A) Histopathology of upperlid tumour (Specimen number: H 112837). Macroscopy: multi-lobulated, firm tumor removed with intact capsule. B) Histology: well encapsulated tumor (original magnification 1.25×). C) Histology: lobules of spindle to polygonal cells within a myxoid stroma. The cells have eosinophilic cytoplasm and indistinct cytoplasmic membranes. Scattered neutrophils, lymphocytes and plasma cells were present. There were no nuclear atypia, mitosis or necrosis. (original magnification 40×). D) Immunohistochemistry: positivity for CD34 (original magnification 20×) E) Immunohistochemistry: positivity for desmin (original magnification 20×) F) Immunohistochemistry: positivity for S-100 (original magnification 20×).
Discussion
Neurothekeoma palpebrae are extremely rare; only 10 cases have been reported so far. The average age of presentation is 40-year-old with female preponderance. The tumor is slow growing, painless and often misdiagnosed as chalazion or epithelial inclusion cyst.[4]Malignant transformation has not been reported.
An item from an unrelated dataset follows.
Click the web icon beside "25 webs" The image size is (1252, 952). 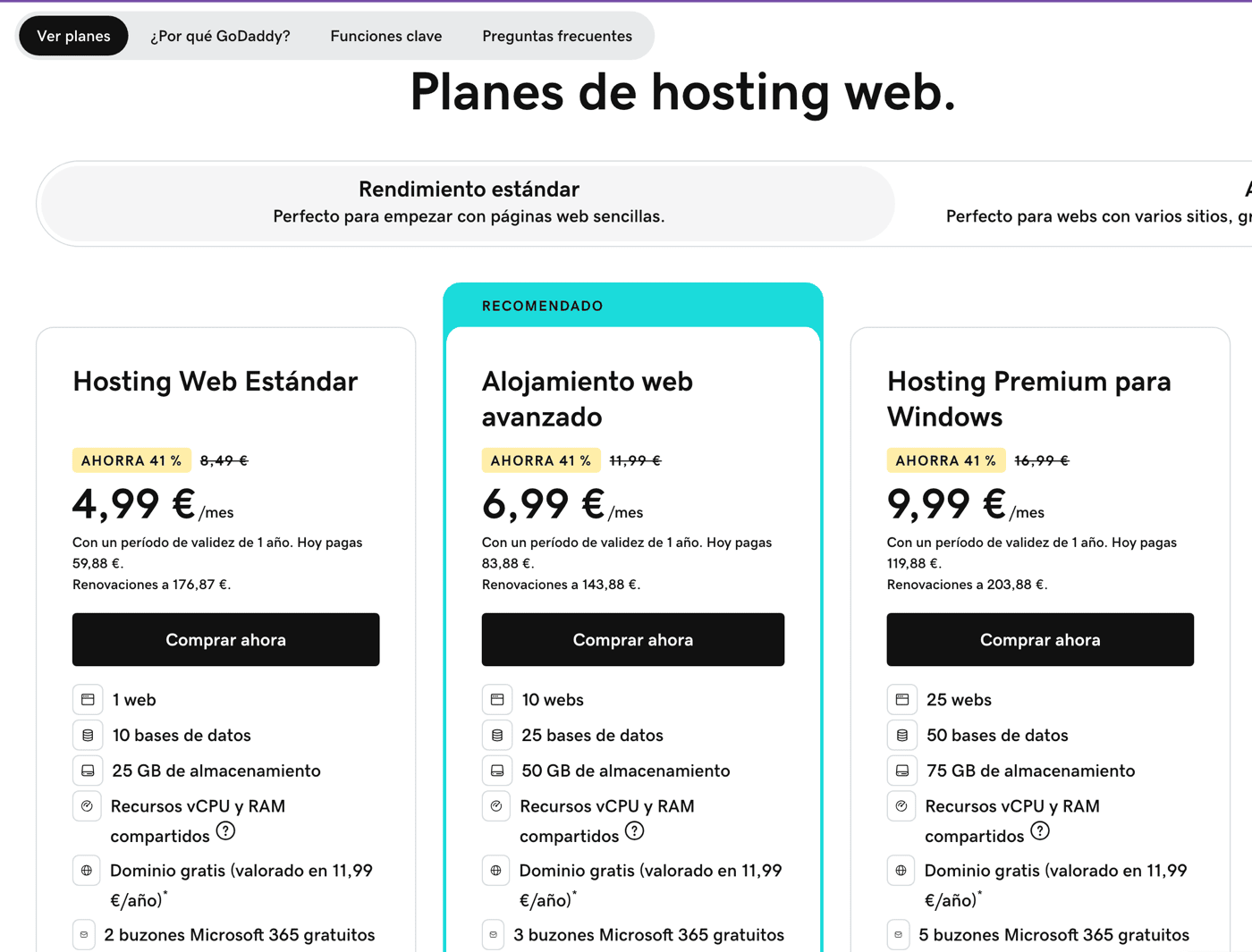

Complete resection of myxoma is the best approach to minimize the risk of tumor recurrence. Superficial angiomyxoma and neurothekeoma (nerve sheath myxoma) are mainstream myxomas of soft tissues.[2] Angiomyxomas are derived from fibroblast-like cells, whereas neurothekeomas arise from peripheral nerve sheath cells. Immunohistochemical staining is important to differentiate neurothekeoma from superficial angiomyxoma. Neurothekeomas are positive to S100 antibody, while superficial angiomyxomas are positive to for CD34.[5] Multiple superficial angiomyxomas are associated with Carney syndrome and LAMB (lentigines, atrial myxomas, muco-cutaneous myxomas, and blue naevi).[6] The occurrence of multiple superficial angiomyxoma in our patient is sporadic although some myxoma syndrome are inherited in a autosomal dominant manner. To the best of the authors’ knowledge, this is the first reported case of neurothekeoma in association with multiple superficial angiomyxomas. Therefore we take the liberty to name this new syndrome: tegumental angiomyxoma-neurothekeoma (TAN) syndrome.